Accelerated Source-Encoding Full-Waveform Inversion with Additional Constraints

Abstract:

We present a flexible framework of Newton-type methods for constrained full-waveform inversion in the time domain. Our main goal is (1) to incorporate additional prior knowledge by using general constraints on the model parameters and (2) to reduce the computational costs of solving the inverse problem by tailoring source-encoding strategies to Newton-type methods.

In particular, we apply the Moreau-Yosida regularization to handle the constraints and use a continuation strategy to adjust the regularization parameter. Furthermore, we propose a semismooth Newton method with a trust-region globalization that relies on second-order adjoints to compute the Newton system with a matrix-free preconditioned conjugate gradient solver.

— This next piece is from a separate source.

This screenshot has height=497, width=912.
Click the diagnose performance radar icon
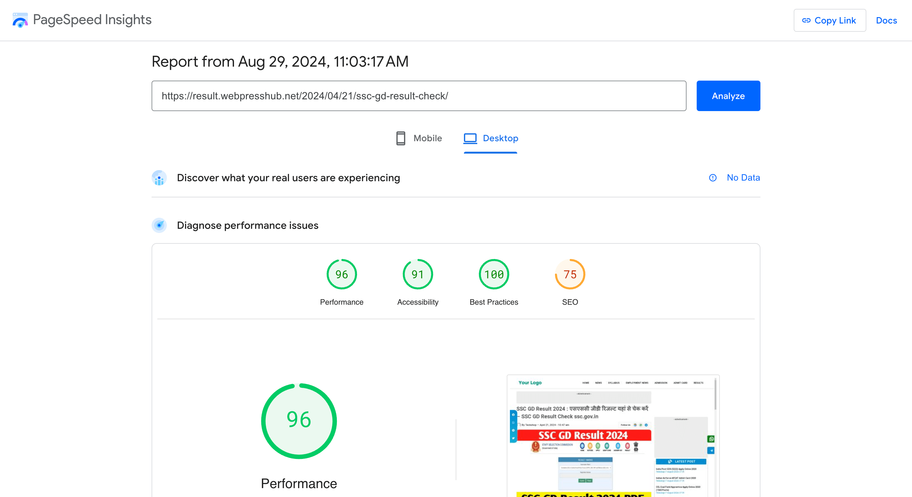click(159, 225)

The costs of conventional FWI approaches scale proportionally with the number of seismic sources. Here, source-encoding strategies that trigger different sources simultaneously have been proven to be a successful tool to trade a small loss of information for huge savings of computational time to solve the inverse problem. This is particularly interesting for our setting as one iteration of Newton's methods using the full Hessian is considerably more expensive than quasi-Newton methods like L-BFGS. To this end, we discuss a sample average approximation model that is accelerated by using inexact Hessian information based on mini-batches of the samples. Furthermore, we compare its performance with stochastic descent schemes. Here, the classical stochastic gradient method is accelerated by an L-BFGS preconditioner and moreover, the stability of this stochastic preconditioner is enhanced by using the Hessian instead of only gradient information.

Numerical results are presented for problems in geophysical exploration on reservoir-scale.